Karsten Albrecht, Peter Dembski, Aichard Hoffmann, Martin Halberstadt, Ralph Klein, Martin Krämer, Helmut Lierhaus, Manuel Lutz, Dr. Sebastian Müller, Sabine Mosler, Rainer Stücker, Knut Unger

für:

Mieterforum Ruhr e.V. - MieterInnenverein Witten u. Umg. e.V.- Mieterverein Dortmund e.V.
Habitat Netz e.V. – AG Habitat im Forum Umwelt und Entwicklung
International Network for Urban Research and Action INURA Rhein-Ruhr
Weitere Mitunterzeichner/innen Unterstützer/innen) (Stand : 12.8.07)
Jürgen Lutz, Mieter helfen Mietern Frankfurt e.V.

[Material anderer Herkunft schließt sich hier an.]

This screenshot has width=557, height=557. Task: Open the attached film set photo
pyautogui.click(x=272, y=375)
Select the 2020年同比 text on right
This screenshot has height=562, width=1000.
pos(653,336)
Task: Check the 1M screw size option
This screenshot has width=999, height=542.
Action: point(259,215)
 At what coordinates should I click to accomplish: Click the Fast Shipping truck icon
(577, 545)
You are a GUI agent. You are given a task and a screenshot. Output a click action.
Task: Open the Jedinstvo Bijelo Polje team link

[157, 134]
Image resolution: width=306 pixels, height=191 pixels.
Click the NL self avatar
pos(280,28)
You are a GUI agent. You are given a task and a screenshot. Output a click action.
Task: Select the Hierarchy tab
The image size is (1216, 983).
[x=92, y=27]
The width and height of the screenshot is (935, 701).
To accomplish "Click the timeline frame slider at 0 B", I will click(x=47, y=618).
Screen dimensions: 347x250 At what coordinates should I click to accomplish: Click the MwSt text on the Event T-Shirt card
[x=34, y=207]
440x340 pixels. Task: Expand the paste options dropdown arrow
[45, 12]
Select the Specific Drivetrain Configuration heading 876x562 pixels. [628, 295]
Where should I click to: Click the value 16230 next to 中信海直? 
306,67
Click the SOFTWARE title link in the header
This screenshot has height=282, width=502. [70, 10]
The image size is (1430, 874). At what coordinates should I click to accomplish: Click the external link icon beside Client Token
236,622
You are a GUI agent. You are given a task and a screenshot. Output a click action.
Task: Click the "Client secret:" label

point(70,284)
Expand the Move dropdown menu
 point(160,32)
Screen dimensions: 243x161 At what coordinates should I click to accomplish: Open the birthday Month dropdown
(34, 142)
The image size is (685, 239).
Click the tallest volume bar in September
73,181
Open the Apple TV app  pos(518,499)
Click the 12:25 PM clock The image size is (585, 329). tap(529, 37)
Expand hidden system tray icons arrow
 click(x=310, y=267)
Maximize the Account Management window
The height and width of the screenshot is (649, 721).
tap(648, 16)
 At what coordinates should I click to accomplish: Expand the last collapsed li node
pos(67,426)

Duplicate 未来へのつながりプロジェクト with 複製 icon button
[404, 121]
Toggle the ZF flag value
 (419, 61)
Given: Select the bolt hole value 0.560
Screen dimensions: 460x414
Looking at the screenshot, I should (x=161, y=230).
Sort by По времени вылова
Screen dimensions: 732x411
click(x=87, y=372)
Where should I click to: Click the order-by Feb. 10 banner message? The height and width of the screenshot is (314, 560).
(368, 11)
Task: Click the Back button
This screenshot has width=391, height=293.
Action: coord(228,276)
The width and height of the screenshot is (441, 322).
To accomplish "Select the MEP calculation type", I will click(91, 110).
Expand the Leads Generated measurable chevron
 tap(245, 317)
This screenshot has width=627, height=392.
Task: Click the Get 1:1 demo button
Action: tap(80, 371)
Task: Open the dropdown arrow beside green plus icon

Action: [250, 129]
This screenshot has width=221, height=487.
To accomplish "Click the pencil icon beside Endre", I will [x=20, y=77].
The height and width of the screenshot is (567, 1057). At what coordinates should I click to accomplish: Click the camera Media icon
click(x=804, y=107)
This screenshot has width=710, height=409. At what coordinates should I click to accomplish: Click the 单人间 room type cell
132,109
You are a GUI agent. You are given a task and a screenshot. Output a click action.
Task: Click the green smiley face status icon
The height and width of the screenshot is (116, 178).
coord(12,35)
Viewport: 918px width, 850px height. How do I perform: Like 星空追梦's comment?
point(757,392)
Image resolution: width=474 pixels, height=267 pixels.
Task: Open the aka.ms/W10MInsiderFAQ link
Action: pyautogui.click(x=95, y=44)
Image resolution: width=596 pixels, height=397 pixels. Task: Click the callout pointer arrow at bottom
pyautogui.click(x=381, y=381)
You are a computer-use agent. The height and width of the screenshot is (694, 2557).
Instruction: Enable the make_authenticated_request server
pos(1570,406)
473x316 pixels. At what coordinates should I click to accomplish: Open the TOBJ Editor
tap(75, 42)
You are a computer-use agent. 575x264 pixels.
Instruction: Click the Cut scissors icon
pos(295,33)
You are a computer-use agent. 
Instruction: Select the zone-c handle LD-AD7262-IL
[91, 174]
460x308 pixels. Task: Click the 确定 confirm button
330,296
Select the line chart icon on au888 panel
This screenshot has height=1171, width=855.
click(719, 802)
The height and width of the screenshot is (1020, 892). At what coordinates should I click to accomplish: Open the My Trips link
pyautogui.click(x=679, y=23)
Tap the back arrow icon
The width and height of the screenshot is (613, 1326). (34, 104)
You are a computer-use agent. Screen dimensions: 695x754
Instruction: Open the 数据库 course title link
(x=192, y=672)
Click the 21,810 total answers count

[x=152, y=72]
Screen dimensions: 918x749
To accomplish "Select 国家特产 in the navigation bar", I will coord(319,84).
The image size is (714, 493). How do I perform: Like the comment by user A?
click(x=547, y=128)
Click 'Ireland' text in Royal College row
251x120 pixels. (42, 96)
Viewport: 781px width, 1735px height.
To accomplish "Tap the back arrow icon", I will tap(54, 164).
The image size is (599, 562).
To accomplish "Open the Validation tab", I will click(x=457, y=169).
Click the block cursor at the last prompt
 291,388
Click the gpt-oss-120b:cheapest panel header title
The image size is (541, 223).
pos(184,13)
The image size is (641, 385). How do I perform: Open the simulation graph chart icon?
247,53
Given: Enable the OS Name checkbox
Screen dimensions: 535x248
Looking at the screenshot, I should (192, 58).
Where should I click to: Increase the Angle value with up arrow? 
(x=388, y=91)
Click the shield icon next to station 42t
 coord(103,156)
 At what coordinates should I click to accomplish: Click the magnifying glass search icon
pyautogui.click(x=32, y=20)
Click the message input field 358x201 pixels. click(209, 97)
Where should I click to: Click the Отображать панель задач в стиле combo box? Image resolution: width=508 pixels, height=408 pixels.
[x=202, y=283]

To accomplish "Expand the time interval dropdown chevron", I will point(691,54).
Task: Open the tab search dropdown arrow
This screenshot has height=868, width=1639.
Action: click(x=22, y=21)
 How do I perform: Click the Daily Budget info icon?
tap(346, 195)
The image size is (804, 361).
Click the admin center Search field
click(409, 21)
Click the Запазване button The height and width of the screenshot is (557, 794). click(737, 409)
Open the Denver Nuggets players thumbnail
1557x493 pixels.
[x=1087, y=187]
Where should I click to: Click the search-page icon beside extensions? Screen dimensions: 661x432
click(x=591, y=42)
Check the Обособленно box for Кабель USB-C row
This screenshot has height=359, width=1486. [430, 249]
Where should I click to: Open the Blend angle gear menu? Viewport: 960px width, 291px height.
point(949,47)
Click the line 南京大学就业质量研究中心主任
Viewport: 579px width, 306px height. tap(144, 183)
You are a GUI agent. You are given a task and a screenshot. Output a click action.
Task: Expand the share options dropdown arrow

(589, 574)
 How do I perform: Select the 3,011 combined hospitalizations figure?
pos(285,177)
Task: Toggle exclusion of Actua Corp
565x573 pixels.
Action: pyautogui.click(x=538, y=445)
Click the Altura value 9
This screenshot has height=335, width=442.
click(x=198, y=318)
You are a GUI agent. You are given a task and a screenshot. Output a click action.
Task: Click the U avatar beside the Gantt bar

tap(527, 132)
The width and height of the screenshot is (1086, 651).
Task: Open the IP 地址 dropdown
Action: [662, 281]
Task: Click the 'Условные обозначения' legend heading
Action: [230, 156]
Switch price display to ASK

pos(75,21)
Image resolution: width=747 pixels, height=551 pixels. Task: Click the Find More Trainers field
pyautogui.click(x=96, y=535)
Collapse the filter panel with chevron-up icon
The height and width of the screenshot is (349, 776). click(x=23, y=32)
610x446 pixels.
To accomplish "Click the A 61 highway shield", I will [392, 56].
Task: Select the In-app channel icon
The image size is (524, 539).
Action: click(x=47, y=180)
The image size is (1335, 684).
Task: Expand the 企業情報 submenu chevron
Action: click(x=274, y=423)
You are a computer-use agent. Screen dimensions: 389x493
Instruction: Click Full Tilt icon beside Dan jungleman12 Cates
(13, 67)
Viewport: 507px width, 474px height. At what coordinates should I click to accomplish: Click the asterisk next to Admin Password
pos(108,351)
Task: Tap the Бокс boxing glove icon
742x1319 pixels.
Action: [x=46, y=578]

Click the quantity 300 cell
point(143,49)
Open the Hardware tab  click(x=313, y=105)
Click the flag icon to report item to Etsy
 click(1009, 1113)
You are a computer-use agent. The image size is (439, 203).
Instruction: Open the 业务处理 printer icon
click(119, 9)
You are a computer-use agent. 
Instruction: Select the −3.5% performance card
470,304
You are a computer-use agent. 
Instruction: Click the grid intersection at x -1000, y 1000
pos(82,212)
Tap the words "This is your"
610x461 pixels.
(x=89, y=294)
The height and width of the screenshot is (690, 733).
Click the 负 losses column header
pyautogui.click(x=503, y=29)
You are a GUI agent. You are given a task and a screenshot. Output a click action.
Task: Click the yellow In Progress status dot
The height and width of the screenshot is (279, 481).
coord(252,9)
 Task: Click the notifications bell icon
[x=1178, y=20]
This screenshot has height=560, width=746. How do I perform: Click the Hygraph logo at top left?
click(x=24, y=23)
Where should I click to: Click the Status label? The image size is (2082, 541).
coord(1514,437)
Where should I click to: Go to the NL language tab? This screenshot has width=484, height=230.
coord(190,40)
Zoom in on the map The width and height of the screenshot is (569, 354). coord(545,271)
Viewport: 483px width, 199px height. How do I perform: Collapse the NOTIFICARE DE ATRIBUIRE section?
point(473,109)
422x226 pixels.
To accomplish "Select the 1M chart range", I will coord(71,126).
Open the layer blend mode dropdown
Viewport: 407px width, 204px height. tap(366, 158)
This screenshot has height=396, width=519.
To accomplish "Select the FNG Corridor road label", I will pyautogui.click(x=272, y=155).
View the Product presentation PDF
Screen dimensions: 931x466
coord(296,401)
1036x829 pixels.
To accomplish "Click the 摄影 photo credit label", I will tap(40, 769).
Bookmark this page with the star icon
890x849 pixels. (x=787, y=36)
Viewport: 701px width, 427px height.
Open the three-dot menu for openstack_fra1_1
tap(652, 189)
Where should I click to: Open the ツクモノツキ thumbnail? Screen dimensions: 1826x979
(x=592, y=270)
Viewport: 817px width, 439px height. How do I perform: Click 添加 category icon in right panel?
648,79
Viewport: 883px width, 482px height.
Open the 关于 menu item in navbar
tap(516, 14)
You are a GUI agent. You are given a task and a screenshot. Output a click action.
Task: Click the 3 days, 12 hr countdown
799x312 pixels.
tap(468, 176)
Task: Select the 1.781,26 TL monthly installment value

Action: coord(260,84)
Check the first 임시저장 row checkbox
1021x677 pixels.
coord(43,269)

Ralf Harth, Mieterbündnis Frankfurt e.V.
Stefan Krug und Jürgen Wolf, Die Linke, Witten
Melanie Kloth, Brüssel
Michael Wenzel, Geschäftsführer Mieterverein Bochum
Katharina Schwabedissen, stellv. Landessprecherin DIE LINKE.NRW
Lasse Wichert, Witten
Elisabeth August, Wuppertal
Markus Kurth, MdB Bundestagsfraktion Bündnis 90/Die Grünen
Harald Thomé / Tacheles e.V. Wuppertal
Brigitte Karhoff / Bundesvorstand des wohnbund e.V.